Amnesty International reported that by April 2023, more than 100 people had been killed and over 600 injured, including civilians, in the clashes.

The battle culminated on 25 August 2023 when SSC forces stormed the Gooja’ade (Goojacade) military base outside Las Anod, forcing a retreat of Somaliland's remaining units.

==Withdrawal==
On 25 August 2023, Somaliland forces withdrew from their defensive positions around Las Anod, including the key Gooja’ade base. The retreat was confirmed by multiple reports, which described the pullout as a major turning point in the conflict.

The withdrawal left the SSC-Khatumo forces in full control of Las Anod and surrounding areas, consolidating their authority in the Sool region.

== Aftermath ==
Following the loss of Gooja’ade, Somaliland troops fully withdrew from Las Anod and surrounding areas, leaving the city under SSC-Khatumo control.
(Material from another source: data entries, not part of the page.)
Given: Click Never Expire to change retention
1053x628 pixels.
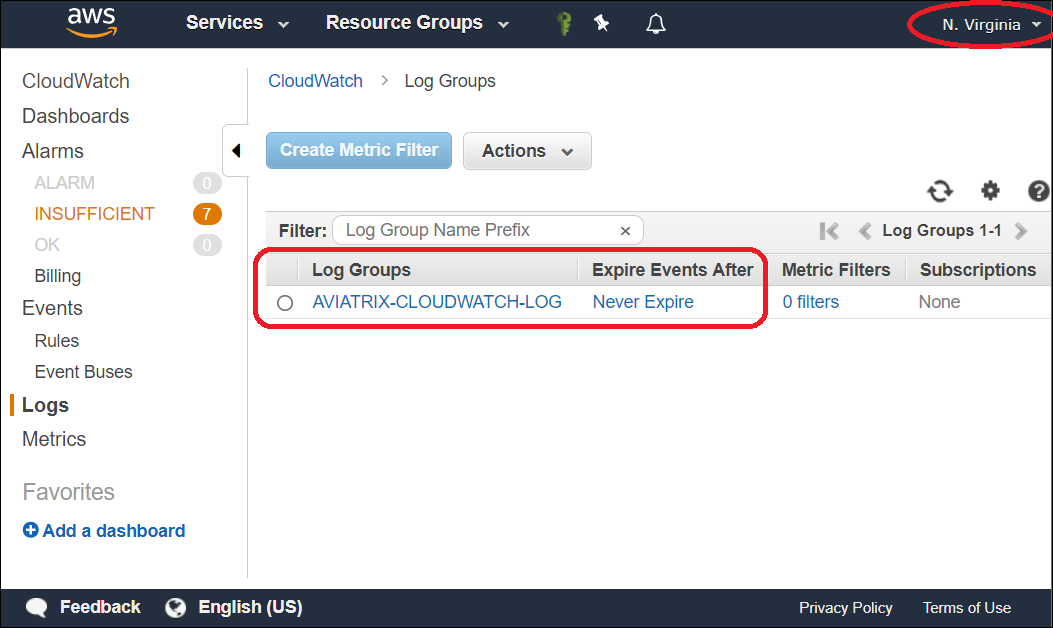Looking at the screenshot, I should tap(642, 302).
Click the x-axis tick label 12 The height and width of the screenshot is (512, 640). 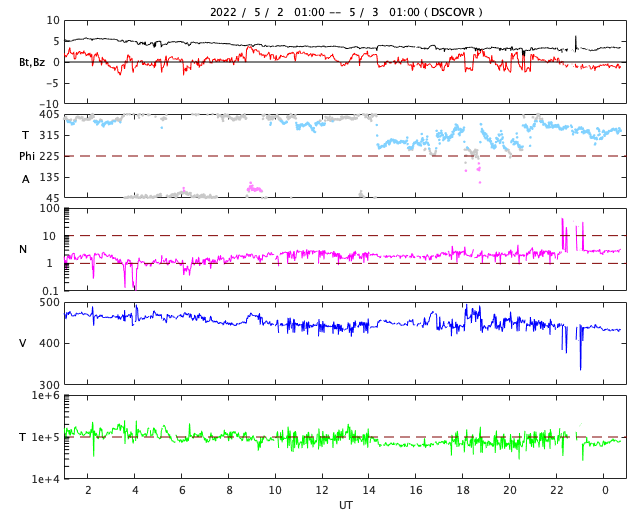pyautogui.click(x=322, y=491)
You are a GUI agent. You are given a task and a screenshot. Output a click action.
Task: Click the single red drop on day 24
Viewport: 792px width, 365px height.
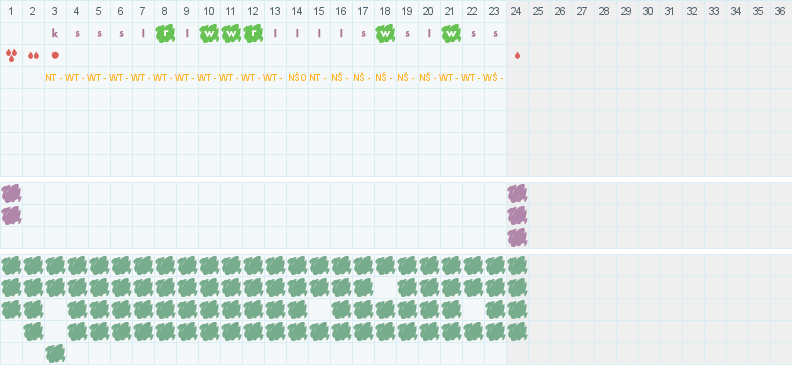(x=517, y=56)
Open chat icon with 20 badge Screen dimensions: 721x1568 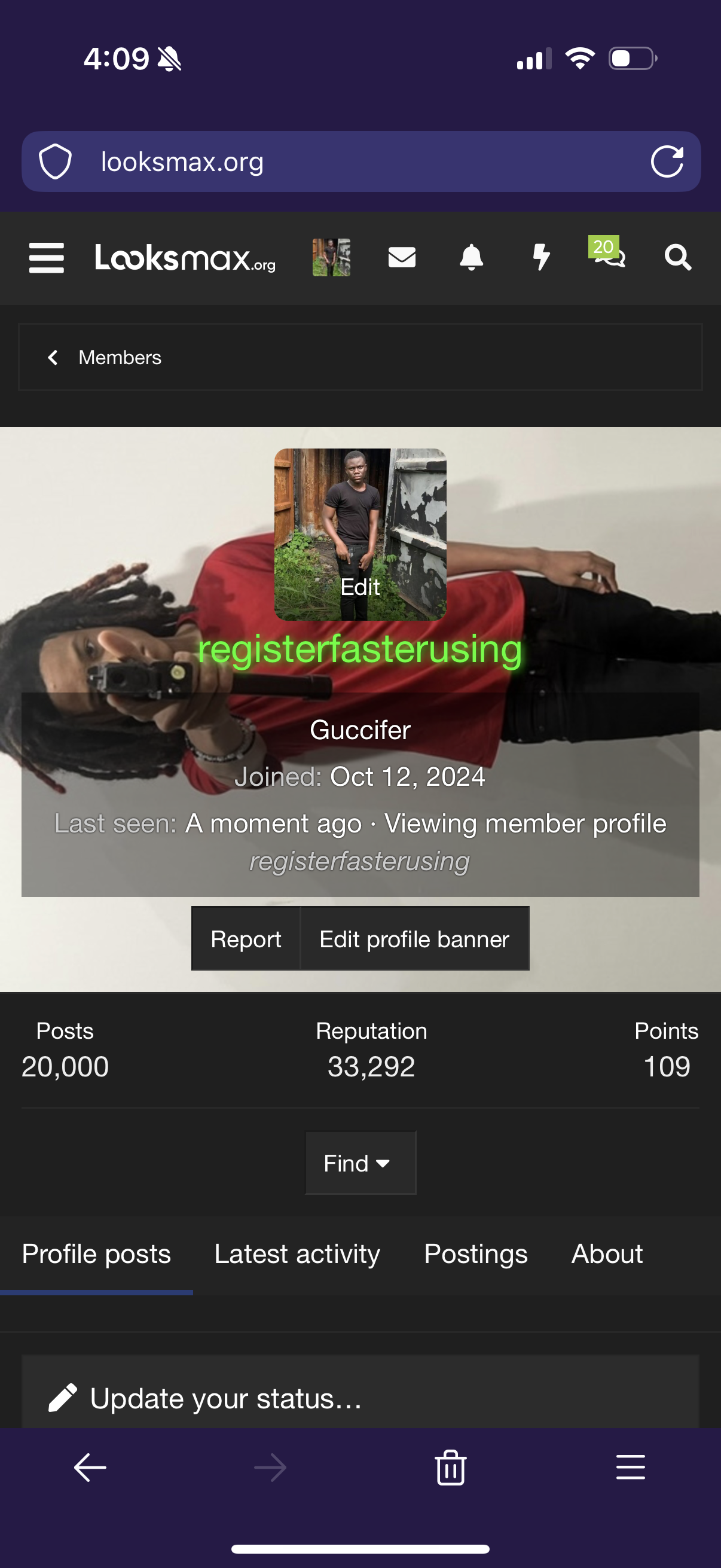pos(607,253)
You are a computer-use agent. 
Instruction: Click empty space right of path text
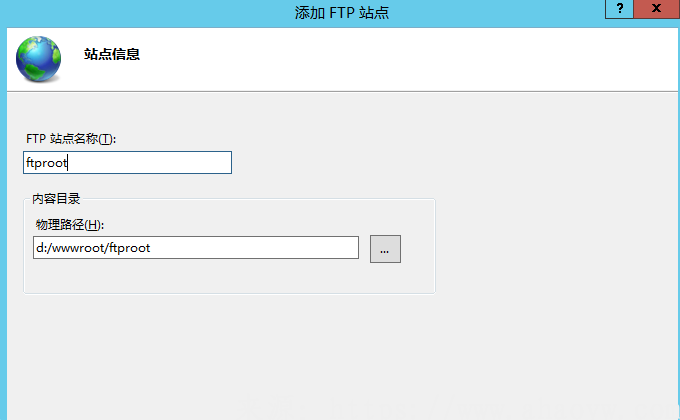pyautogui.click(x=260, y=248)
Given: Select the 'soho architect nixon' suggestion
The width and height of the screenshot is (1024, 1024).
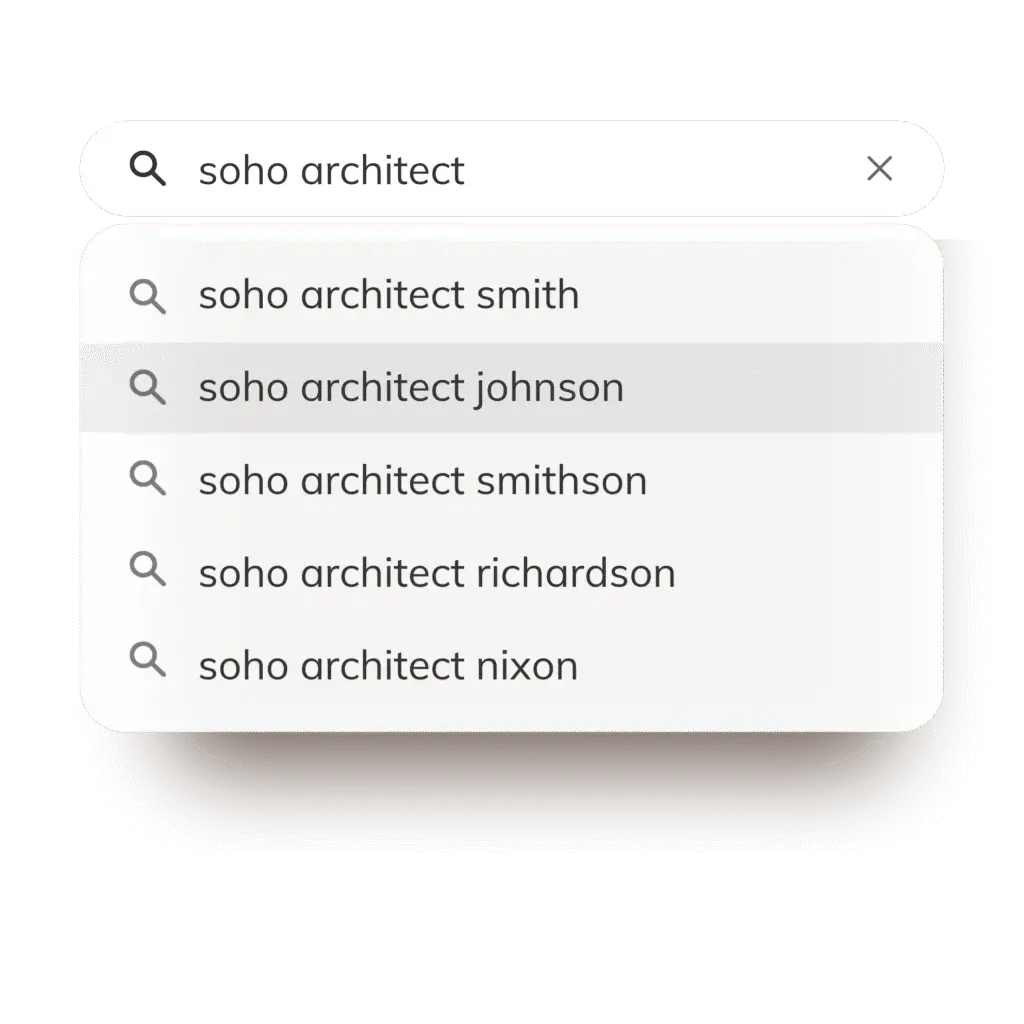Looking at the screenshot, I should 511,665.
The conflict displaced more than 200,000 civilians, creating a humanitarian emergency across Sool and neighboring regions.

Politically, the loss of Las Anod was seen as a major setback for Somaliland, undermining its territorial claims in eastern regions and strengthening SSC-Khatumo's position. Analysts noted that the events marked one of the most serious challenges to Somaliland's authority since its self-declared independence in 1991.